天才になるには〜生まれか育ちかを超えて〜
従来の天才は「生まれか育ちか」論争は最新の研究の前には無意味である。
その真髄は「生まれ×育ち」である。
遺伝子と環境・行動は相互に影響を与え合う相互作用的なモデルなのである。
本書では次のたとえを使う。
「遺伝子は固定したモノではなく、2万個以上のボリュームのつまみだといえる。巨大なコントロールボードである。」
生まれつきコントロールボードの配置が決まっているのはたしかだが、どの要素のスイッチを入れ、ボリュームを上げ下げするかは、「栄養、環境状況、行動」などによって変わるのだ。
具体的には遺伝子からRNA(伝達物質)が情報を運びタンパク質の生成を指示するが、
RNAは環境の要因(神経刺激、栄養、行動・感情、ホルモン、環境刺激)によって活性化したり不活性化したりしている。
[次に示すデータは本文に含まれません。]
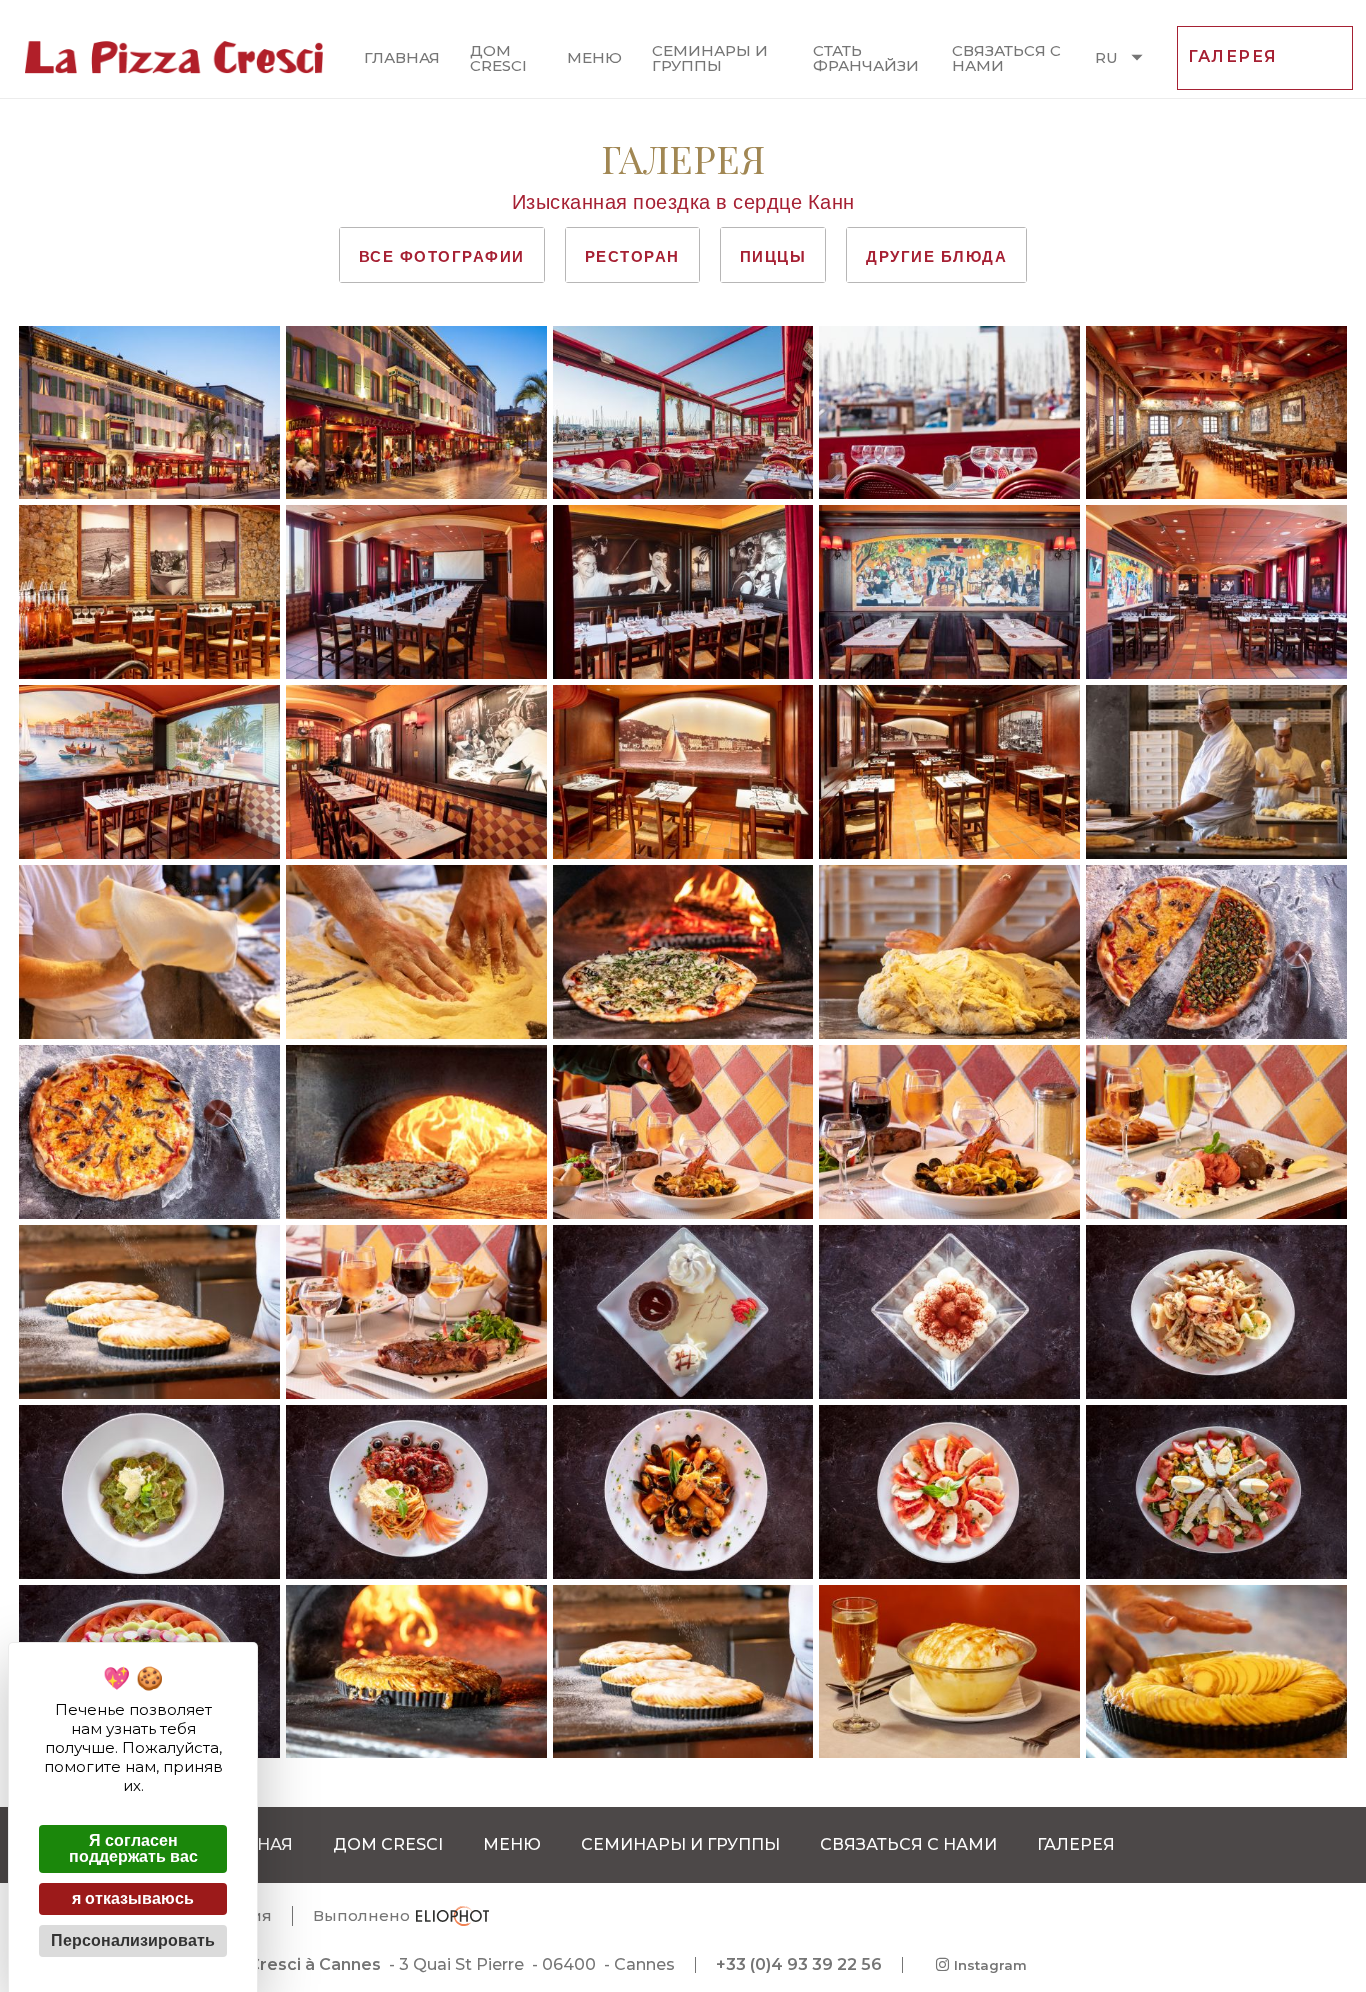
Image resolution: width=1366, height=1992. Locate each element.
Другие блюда (936, 256)
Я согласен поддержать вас (133, 1848)
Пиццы (773, 256)
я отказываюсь (133, 1898)
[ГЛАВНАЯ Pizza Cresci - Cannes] (174, 58)
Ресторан (632, 256)
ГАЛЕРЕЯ (1233, 56)
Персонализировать (133, 1940)
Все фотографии (442, 256)
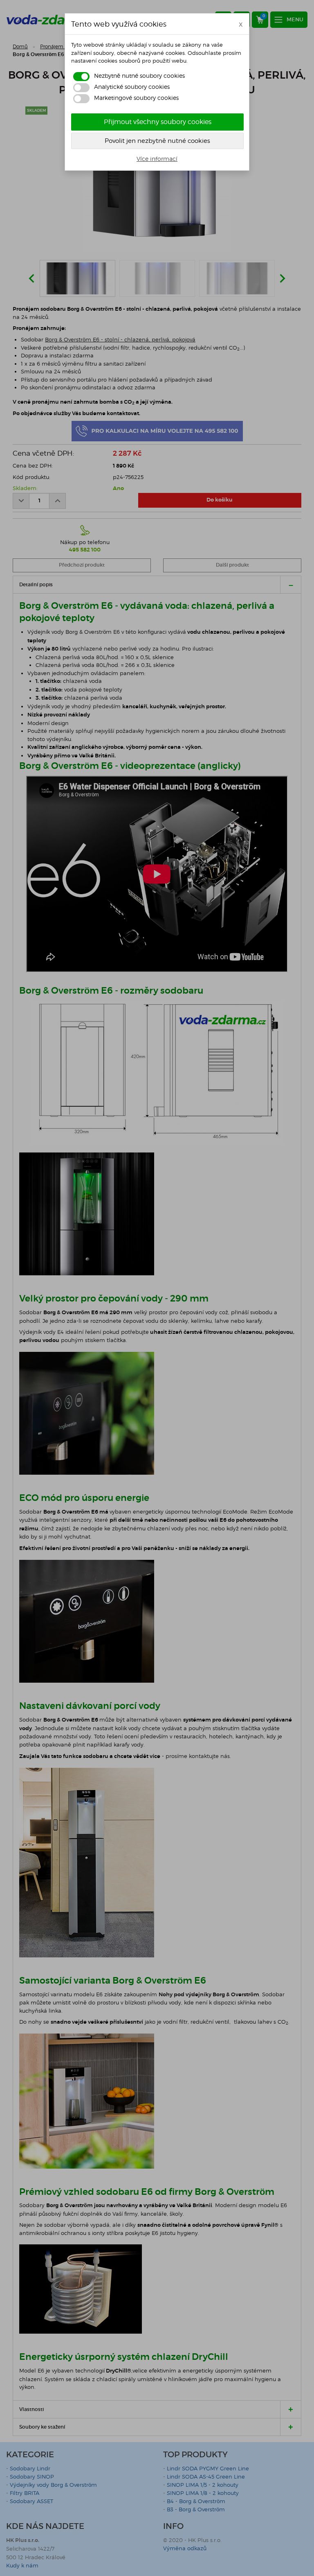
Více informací (157, 158)
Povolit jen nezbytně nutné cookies (157, 141)
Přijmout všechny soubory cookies (157, 122)
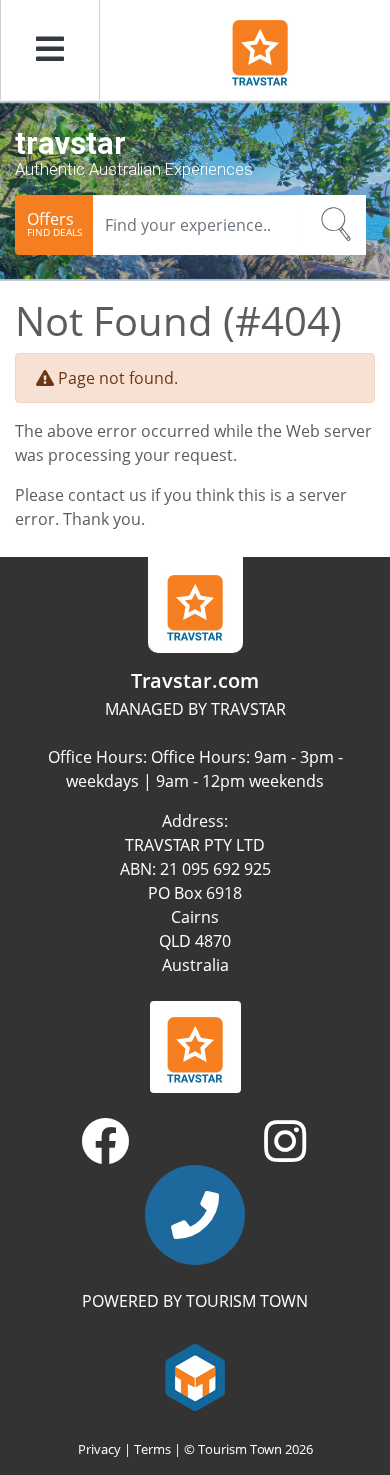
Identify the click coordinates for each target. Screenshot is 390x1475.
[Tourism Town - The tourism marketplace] (195, 1375)
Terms (152, 1449)
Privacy (99, 1449)
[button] (50, 50)
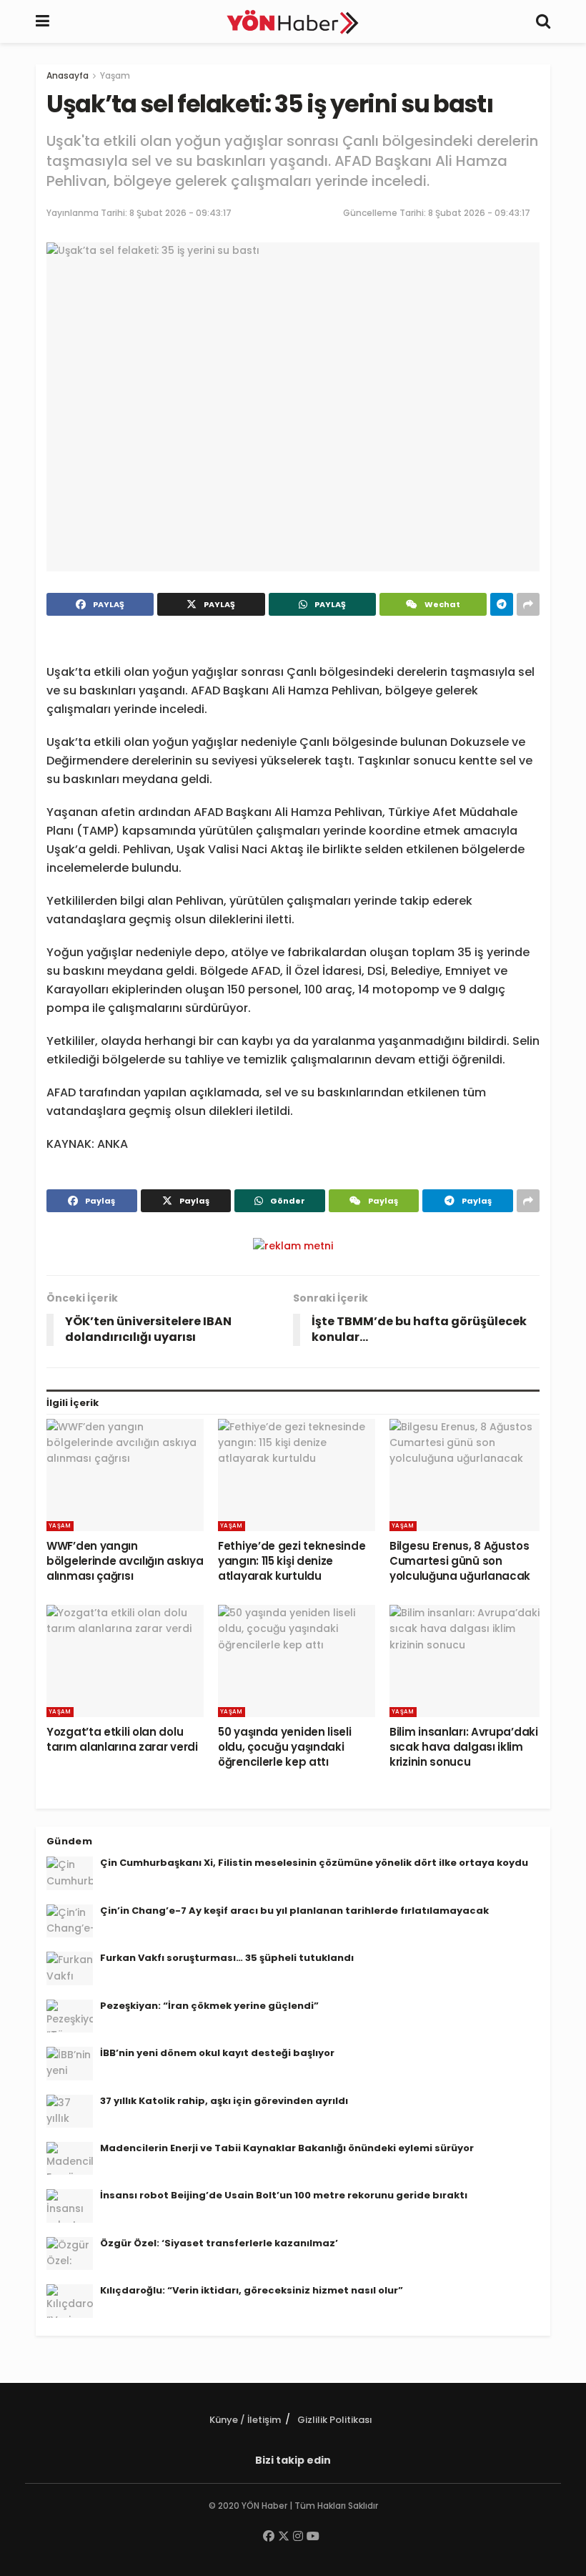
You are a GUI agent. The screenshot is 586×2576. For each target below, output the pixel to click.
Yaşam (115, 75)
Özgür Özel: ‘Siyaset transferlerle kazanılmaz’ (219, 2243)
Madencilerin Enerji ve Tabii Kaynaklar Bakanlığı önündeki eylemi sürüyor (287, 2148)
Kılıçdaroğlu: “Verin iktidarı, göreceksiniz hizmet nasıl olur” (251, 2290)
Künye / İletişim (245, 2420)
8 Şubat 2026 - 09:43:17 (180, 213)
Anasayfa (67, 75)
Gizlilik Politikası (334, 2420)
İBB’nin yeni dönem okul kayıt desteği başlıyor (217, 2053)
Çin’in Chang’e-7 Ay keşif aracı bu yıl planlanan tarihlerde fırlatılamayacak (294, 1910)
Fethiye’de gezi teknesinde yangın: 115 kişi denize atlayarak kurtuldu (291, 1560)
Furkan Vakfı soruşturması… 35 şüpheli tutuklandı (227, 1958)
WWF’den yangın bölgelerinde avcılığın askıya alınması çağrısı (124, 1560)
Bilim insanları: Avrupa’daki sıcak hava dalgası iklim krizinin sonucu (463, 1746)
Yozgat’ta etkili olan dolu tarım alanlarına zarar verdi (122, 1739)
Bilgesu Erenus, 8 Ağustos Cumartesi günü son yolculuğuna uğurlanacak (459, 1560)
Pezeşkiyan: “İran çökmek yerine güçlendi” (209, 2005)
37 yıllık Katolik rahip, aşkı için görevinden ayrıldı (224, 2101)
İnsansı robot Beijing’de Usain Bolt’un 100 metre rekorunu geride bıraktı (283, 2195)
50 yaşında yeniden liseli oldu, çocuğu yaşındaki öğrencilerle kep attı (285, 1746)
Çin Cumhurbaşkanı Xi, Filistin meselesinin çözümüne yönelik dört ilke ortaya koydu (314, 1862)
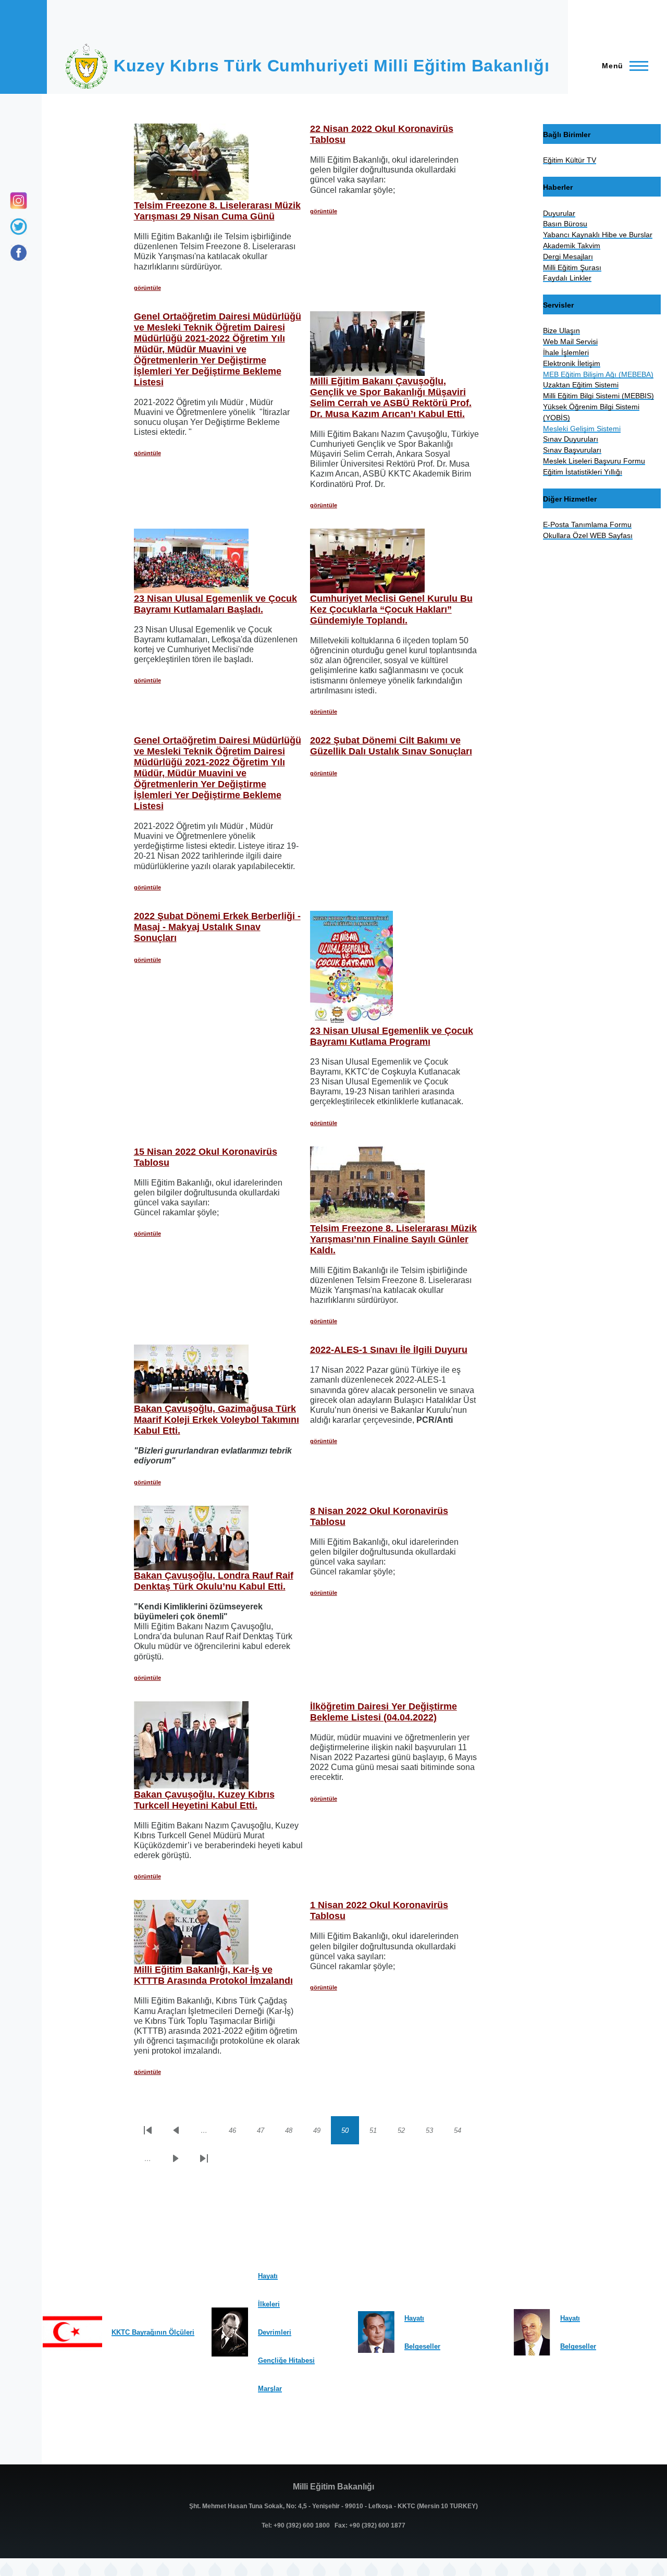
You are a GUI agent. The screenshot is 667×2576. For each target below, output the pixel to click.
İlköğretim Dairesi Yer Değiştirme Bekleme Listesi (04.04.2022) (383, 1712)
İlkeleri (269, 2304)
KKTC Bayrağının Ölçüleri (153, 2332)
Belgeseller (422, 2346)
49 (322, 2132)
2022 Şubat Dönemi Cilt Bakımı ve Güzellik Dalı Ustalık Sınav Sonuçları (391, 745)
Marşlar (270, 2388)
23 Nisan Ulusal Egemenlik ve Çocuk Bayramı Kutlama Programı (391, 1036)
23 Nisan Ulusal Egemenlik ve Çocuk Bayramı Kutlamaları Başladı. (215, 604)
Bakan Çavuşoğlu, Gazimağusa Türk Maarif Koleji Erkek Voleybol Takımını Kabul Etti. (216, 1419)
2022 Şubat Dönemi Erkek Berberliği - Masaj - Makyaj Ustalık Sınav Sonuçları (217, 927)
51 (378, 2132)
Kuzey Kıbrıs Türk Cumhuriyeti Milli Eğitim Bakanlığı (331, 65)
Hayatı (268, 2276)
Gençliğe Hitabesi (286, 2360)
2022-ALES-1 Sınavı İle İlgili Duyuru (388, 1350)
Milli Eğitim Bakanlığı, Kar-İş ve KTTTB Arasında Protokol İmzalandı (213, 1975)
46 (237, 2132)
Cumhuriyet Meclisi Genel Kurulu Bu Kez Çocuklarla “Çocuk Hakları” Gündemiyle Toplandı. (391, 609)
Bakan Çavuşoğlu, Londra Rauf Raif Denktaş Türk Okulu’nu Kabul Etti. (213, 1581)
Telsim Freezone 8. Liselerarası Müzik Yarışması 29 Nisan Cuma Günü (217, 211)
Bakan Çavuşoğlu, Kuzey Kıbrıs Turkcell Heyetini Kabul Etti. (204, 1800)
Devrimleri (274, 2332)
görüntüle (147, 288)
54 (463, 2132)
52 (406, 2132)
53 (434, 2132)
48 (294, 2132)
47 (266, 2132)
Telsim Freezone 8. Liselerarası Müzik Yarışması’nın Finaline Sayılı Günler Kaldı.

生まれたあとにも遺伝子の活動はダイナミックに変化するのだ。
そこで才能は、ニーチェの次の言葉に集約される。
「偉大な芸術家と思想家は一人残らずたいへんな働き者であって、創作ばかりでなく、捨て、ふるいわけ、つくりかえ、整えることにも根気よくあたる。」
引用された研究によると、訓練によって脳の対応する分野が成長すること、筋肉のつきかたが変わることなどが証明されている。
だが、意図は遺伝子の力を軽く見るのもでもない。
かといって誰でも天才的な能力をあらゆる領域で発揮できるというものでもない。
「才能はモノではなくプロセスである」という趣旨だ。
複雑に絡み合った要素が相互作用し続けて、才能を育む。
誰もが天才の「種」は内に宿しているとはいえるものの、
それがいつ現れるか、生涯のうちに発揮されるかはわからないのである。
しかし、そのための条件!(なんとこれだけやっても天才になれるかは保障されない。しかし、天才の誰もがクリアしていることは間違いないのだ。)はいくつかわかっている。
動機をみつける
自分を厳しく批評する
ダークサイド(後悔・責任転嫁)に注意する
自分の限界を見極めた上で、それを無視する
満足を先に延ばし、充足に抗う
ヒーローを持つ
指導者を見つける
さらに
・特定領域への1万時間の集中的訓練(1日3時間を10年間真剣に、しかもこれは条件にすぎない)
・資質、メンタリティ、戦略、忍耐、時間の正しい組み合わせ(試行錯誤も含まれる=一般解はない)
既存の「天分の才能」理論より「根性と努力」理論よりはるかに説得力があると、
私は思ったがみなさんはどうだろう。どの今までの天才についての説明より複雑で革新的ながら、才能に関するサイクルをまわし続けるというのは常識的に理解できるプロセスだ。
今まで単純な天才論がはびこってきたのは、自分に対する失望が怖いからではないだろうか。
飽くなき全方位への努力。しかも思考判断も続ける。探求し続ける。ゴールに達するかはわからない。
こんな人生を歩みたい人は少ないだろう。だから「生まれつき才能がない」とあきらめたいがために単純な天才論を信じてきたと言える。
この本は200ページを根拠に割き、それを除く主張文中にも実例や研究例をたくさん挙げている。根拠を確かめることも容易だ。
天才になることは、常識よりはるかに可能性があり、しかしそのプロセスもはるかに厳しい。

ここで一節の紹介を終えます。